[Start of Attachment]
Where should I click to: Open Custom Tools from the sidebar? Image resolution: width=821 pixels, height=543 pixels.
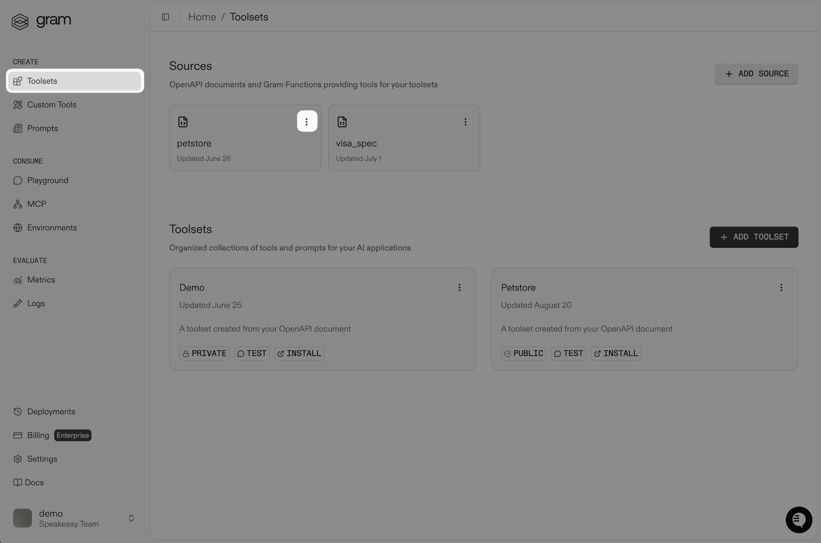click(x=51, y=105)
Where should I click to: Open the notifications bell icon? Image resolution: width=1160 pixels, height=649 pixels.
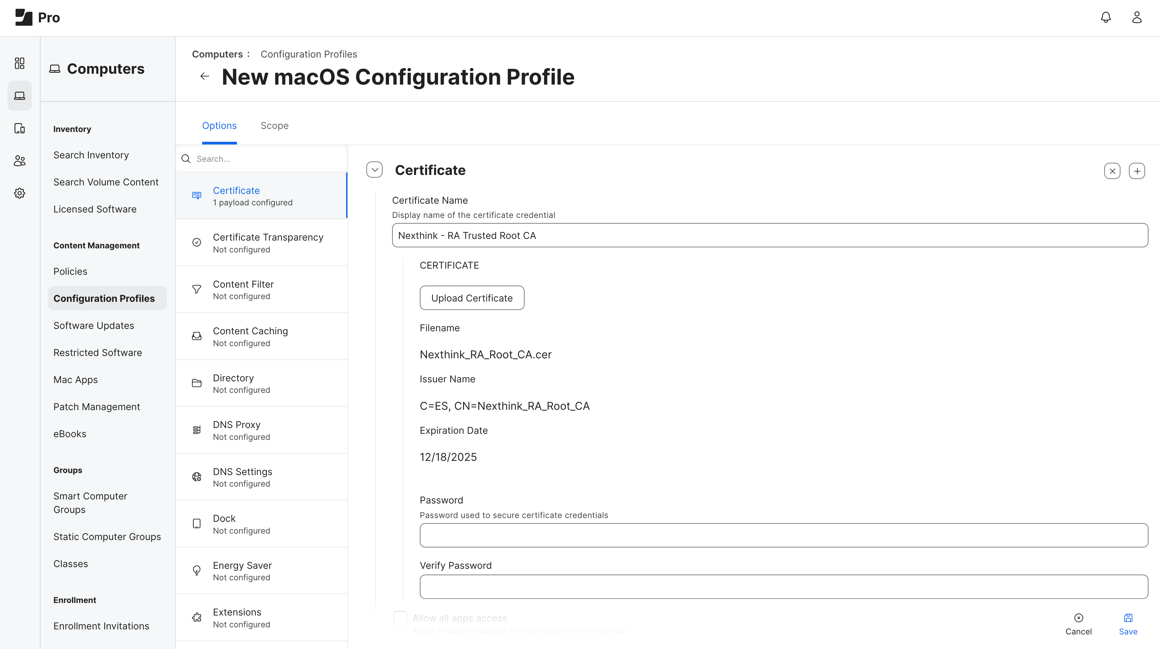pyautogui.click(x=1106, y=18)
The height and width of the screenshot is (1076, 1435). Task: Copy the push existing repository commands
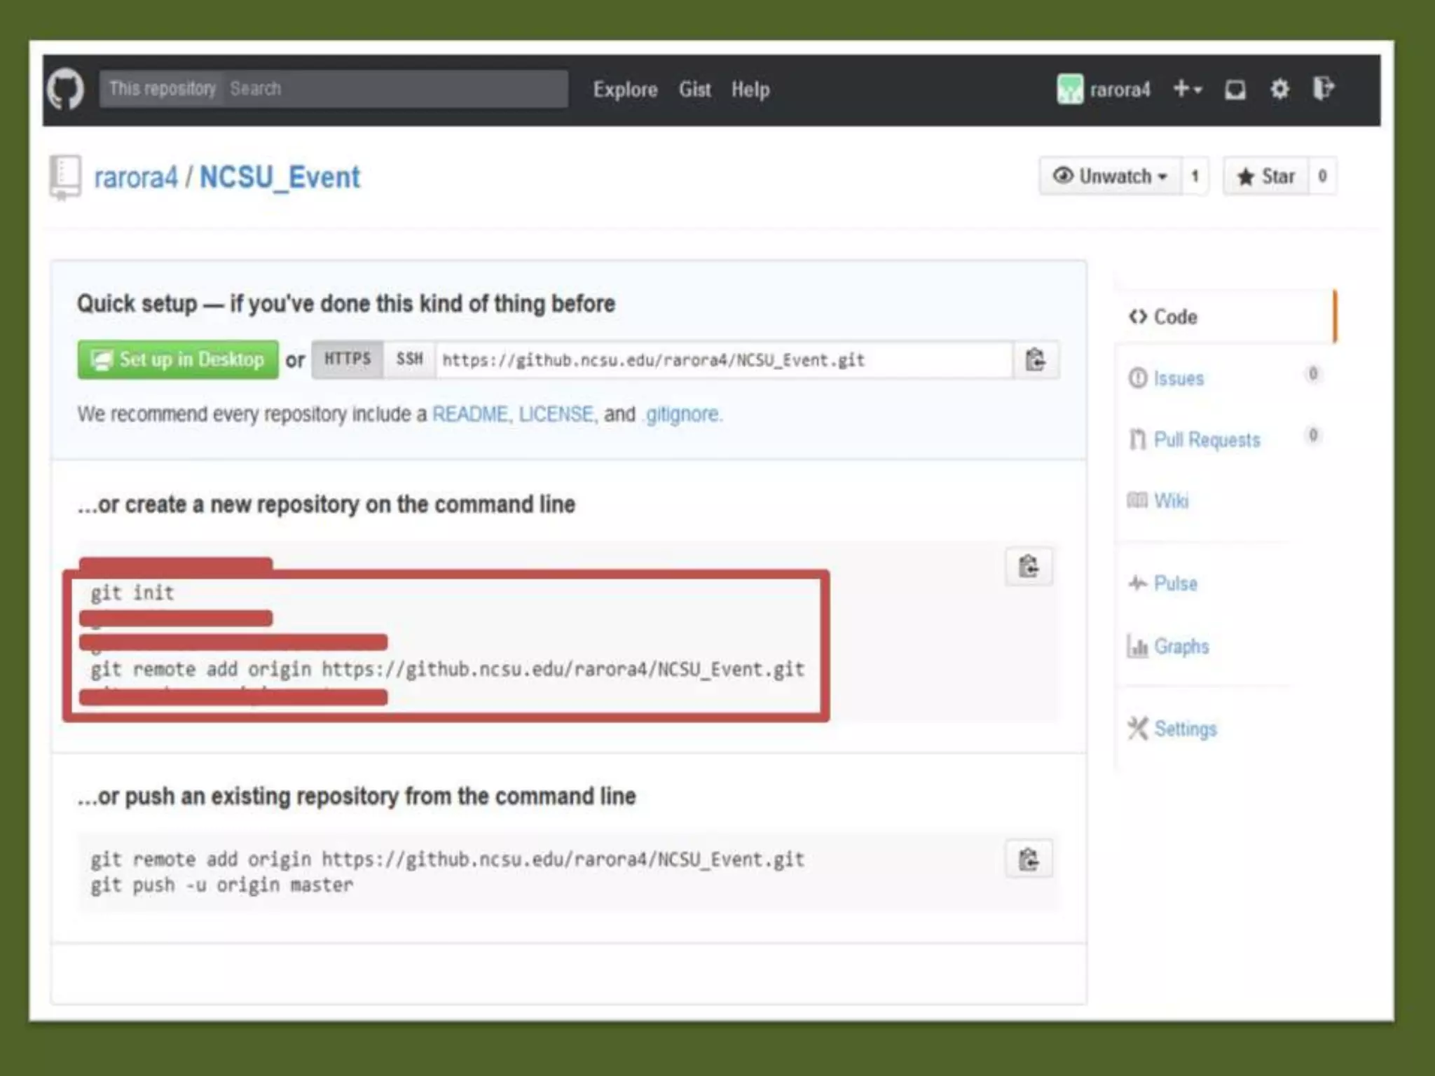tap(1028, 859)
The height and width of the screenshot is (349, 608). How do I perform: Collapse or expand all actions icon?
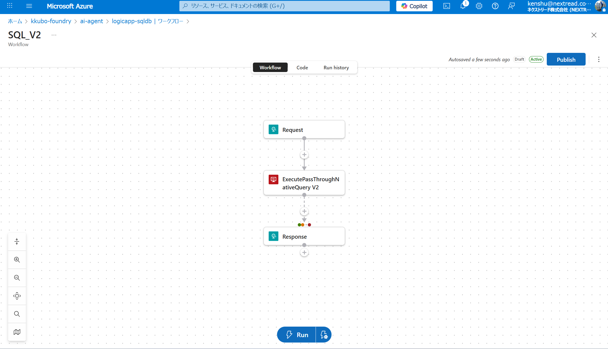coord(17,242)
[End of Attachment]
| PROMPT |
None of the pictures belong in the copy; repeat all other material exactly.

| YOUR SOLUTION |
Where should I click to: Open Custom Tools from the sidebar? Image resolution: width=821 pixels, height=543 pixels.
click(x=51, y=105)
Where should I click to: Open the notifications bell icon? Image resolution: width=1160 pixels, height=649 pixels.
pyautogui.click(x=1106, y=18)
The height and width of the screenshot is (1076, 1435). Task: Copy the push existing repository commands
tap(1028, 859)
The height and width of the screenshot is (349, 608). How do I perform: Collapse or expand all actions icon?
coord(17,242)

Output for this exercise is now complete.